Instruction level parallelism is already heavily used, there is no need to spread the ALUs, FPUs, etc. across several cores, the distance would make a synchronization nightmare. We should expect future architectures to continue to scale their superscalar abilities. But I don't doubt that someone will find a clever way to utilize "idle transistors" in some of these by manipulating clock cycles etc.

The problem with superscalar scaling is keeping execution units fed. Both Intel and AMD currently have four integer pipelines. Integer pipelines are cheap (both in transistors and power usage), so why not double or quadruple them? Because they would struggle to utilize them properly. Both of them have been increasing instruction windows with every generation to try to exploit more parallelism, and Intel's next gen Sapphire Rapids/Golde Cove is allegedly featuring a massive 800 entry instruction window (Skylake has 224, Sunny Cove 352 for comparison). And even with these massive CPU front-ends, execution units are generally under-utilized due to branch mispredictions and cache misses. Sooner or later the ISA needs to improve to help the CPU, which should be theoretically possible, as the compiler has much more context than is passed on through the x86 ISA, as well as eliminating more branching.

dragontamer5788 · Sep 30, 2020

efikkan said:
Sooner or later the ISA needs to improve to help the CPU, which should be theoretically possible, as the compiler has much more context than is passed on through the x86 ISA, as well as eliminating more branching.

I'm not sure how much a compiler can help:

Code:

if(blah()){
    foo();
} else {
    bar();
}

The above is the easy case. There's lots of pattern matching and heuristics that help the pipelines figure out if foo() needs to be shoved into the pipelines, or if bar() needs to be shoved into the pipelines (while calculating blah() in parallel).

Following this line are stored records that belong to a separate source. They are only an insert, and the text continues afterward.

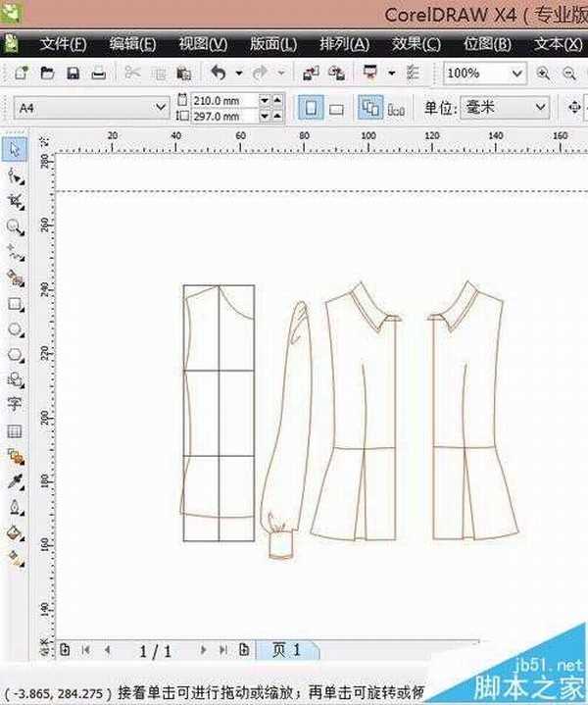The height and width of the screenshot is (705, 588).
Task: Set page orientation to portrait
Action: pos(309,106)
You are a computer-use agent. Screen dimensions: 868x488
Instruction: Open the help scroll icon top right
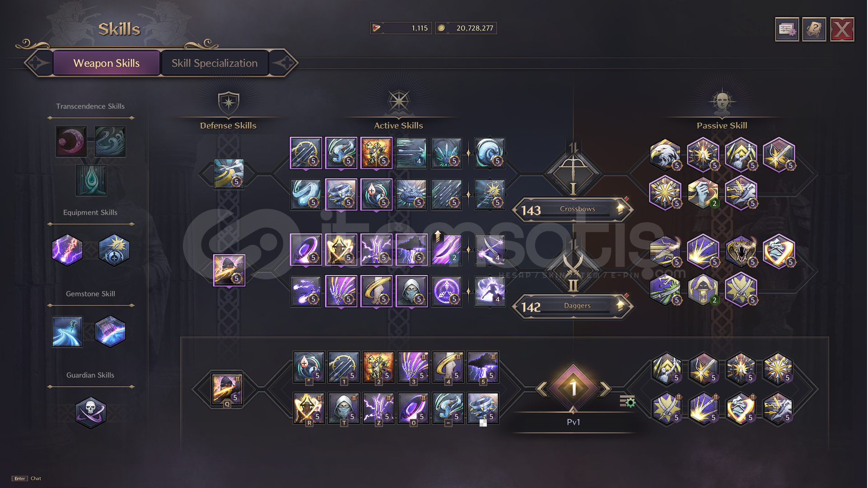814,30
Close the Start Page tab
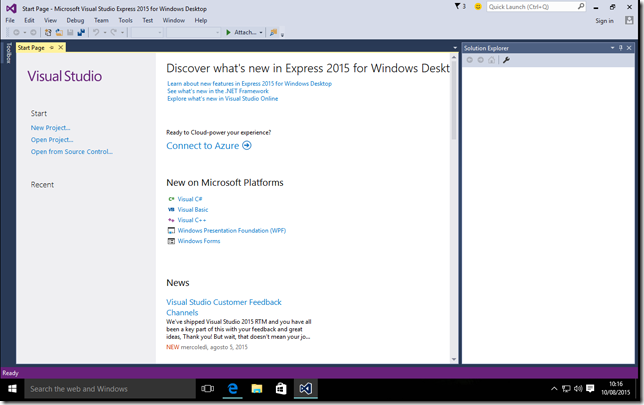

Now consider the following instead:

Code:

for(int i=0; i<array.size(); i++){
    array[i]->virtualFunctionCall();
}

You simply can't "branch predict" the virtualFunctionCall() much better than what we're doing today. Today, there are ~4 or 5 histories stored into the Branch Target Buffer (BTB), so the most common 3 or 4 classes will have their virtualFunctionCall() successfully branch-predicted without much issue. There are also 3 levels of branch predictor pattern-matchers running in parallel, giving the CPU three different branch targets (L1 branch predictor is fastest but least accurate. L3 branch predictor is most accurate but almost the slowest: only slightly faster than a mispredicted branch).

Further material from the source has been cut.